Two Girls Reading (Deux Enfants Lisant)
March 28, 1934
Pablo Picasso
oil on canvas
43 3/8 in x 35 3/16 in x 3 in (110.17 cm x 89.38 cm x 7.62 cm)
Gift of The Carey Walker Foundation
1994/1.67

Description

March 28, 2009
Picasso chose to depict this quiet and contemplative subject with strident colors and distorted forms. Part of the reason may lie in his relationship to the two models. The figure on the left is undoubtedly Marie-Thérèse Walter, the twenty-three-year-old woman who gave birth to Picasso’s daughter Maïa a year and a half after the painting was completed. The identity of the figure on the right is less clear. Some scholars believe that it is Walter’s sister; others claim that it is Picasso’s first wife, the ballerina Olga Koklova. If the sitter was Olga Koklova, it is very unlikely that she and Walter posed together, as both were jealous rivals for Picasso’s affections. This imaginary portrait is perhaps explained by the memoirs of Picasso’s postwar mistress, Françoise Gilot. In her account of her life with Picasso, she relates that one of his most persistent sexual fantasies involved two women of opposite but complementary features, one cold and controlling, light-skinned and blonde, and the other dark, excitable, and sensuous.

Subject Matter:

Two girls in an embrace read a book together. The figure at the viewer's left is Picasso's mistress at the time, Marie-Thérèse Walter.

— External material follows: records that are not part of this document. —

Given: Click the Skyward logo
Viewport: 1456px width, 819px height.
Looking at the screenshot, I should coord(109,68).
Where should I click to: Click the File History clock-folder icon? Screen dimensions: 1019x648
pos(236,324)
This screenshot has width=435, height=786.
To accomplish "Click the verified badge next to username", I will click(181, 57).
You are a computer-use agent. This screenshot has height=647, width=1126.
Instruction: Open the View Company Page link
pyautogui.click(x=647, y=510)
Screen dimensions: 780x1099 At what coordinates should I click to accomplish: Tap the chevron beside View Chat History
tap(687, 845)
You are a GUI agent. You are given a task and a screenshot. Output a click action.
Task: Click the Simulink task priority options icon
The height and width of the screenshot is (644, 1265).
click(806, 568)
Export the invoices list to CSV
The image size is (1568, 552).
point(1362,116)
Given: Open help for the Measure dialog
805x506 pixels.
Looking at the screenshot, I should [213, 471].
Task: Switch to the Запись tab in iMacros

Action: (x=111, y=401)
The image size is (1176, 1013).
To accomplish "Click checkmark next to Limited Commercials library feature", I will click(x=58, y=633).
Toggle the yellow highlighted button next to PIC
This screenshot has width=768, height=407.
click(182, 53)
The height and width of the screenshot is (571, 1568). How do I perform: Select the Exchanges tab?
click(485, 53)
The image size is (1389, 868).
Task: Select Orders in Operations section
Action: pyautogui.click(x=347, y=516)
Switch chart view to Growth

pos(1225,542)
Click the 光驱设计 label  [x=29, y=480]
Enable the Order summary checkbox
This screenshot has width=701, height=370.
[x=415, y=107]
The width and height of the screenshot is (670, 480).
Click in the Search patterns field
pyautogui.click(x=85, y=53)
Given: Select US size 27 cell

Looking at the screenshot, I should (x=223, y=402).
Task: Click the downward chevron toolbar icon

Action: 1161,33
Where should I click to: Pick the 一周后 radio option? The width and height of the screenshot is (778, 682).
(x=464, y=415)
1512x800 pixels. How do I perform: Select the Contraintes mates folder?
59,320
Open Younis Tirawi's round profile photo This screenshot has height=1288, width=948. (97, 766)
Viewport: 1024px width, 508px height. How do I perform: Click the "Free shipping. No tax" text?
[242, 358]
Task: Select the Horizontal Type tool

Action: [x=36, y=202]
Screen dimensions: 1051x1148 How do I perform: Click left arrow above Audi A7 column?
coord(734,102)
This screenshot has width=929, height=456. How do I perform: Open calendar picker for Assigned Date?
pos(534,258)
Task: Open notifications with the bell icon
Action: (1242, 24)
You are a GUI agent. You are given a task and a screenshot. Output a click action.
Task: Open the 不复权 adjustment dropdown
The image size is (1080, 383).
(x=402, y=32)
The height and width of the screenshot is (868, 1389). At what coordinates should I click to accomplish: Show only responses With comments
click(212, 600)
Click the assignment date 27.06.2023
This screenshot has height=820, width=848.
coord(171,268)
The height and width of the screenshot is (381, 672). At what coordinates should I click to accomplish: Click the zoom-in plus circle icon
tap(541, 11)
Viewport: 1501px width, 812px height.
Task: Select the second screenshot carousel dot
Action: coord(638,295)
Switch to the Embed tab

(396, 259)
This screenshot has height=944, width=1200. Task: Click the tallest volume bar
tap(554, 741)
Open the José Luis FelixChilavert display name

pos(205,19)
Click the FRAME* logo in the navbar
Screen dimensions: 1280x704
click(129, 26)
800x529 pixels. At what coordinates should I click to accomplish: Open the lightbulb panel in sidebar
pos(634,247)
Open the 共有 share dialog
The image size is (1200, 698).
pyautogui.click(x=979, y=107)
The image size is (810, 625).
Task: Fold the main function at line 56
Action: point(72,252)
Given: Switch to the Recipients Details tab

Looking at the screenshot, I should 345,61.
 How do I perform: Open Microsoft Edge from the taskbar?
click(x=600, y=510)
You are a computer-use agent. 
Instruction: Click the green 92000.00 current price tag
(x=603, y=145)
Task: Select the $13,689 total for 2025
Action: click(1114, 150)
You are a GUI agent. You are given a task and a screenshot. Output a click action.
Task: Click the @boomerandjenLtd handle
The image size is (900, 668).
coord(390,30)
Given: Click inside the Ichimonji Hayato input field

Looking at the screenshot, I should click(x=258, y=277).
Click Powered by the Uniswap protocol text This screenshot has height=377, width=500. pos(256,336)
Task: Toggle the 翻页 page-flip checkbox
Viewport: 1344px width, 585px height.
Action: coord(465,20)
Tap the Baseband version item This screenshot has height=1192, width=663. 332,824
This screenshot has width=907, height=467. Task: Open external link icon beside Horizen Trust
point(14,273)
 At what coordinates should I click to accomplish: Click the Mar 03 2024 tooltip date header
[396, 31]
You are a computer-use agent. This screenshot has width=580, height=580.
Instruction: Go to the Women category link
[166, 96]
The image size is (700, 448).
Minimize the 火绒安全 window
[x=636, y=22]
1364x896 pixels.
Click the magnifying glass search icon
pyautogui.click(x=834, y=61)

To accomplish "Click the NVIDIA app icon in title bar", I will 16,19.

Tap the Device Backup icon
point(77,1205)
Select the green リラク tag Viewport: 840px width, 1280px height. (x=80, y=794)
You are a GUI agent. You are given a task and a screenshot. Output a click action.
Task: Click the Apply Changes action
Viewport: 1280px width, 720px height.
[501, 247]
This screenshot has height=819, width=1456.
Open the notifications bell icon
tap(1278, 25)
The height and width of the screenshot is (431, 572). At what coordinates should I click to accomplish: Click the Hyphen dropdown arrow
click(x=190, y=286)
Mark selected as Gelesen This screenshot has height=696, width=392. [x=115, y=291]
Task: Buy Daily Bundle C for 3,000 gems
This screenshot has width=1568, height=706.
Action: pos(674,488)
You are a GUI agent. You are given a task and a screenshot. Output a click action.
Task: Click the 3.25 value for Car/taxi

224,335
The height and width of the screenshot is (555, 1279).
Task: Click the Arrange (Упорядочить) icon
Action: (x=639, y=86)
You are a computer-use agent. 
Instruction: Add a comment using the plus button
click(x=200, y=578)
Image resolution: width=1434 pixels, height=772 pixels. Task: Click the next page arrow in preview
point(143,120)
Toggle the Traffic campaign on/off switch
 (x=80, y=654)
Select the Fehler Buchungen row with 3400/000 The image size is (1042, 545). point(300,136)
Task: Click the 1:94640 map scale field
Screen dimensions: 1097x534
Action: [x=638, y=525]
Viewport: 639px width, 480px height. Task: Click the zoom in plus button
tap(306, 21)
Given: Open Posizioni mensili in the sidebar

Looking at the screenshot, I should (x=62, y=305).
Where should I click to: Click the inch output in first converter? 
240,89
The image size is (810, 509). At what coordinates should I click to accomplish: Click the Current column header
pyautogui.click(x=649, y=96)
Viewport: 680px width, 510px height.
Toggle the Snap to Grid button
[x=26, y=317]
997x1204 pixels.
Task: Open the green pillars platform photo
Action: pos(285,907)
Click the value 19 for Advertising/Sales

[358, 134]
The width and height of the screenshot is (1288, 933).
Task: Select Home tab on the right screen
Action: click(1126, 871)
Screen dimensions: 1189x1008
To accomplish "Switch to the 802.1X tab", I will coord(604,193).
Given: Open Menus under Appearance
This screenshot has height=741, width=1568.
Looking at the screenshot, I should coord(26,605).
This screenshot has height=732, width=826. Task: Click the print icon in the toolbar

The other figure is thought to be either Olga Koklova, his wife, or Marie-Thérèse's sister. The scene suggests intimacy, yet the distored shapes and vibrant colors evoke a separateness, distance, and give the piece a melancholic feel.

Physical Description:

Two girls, depicted in bold geometric shapes and block colors, reading a book together. The figure seated at viewer's right, slightly taller, is green and wearing yellow. The figure at viewer's left has a face of blue and white and is clothed in red resting her clasped hands upon an open book.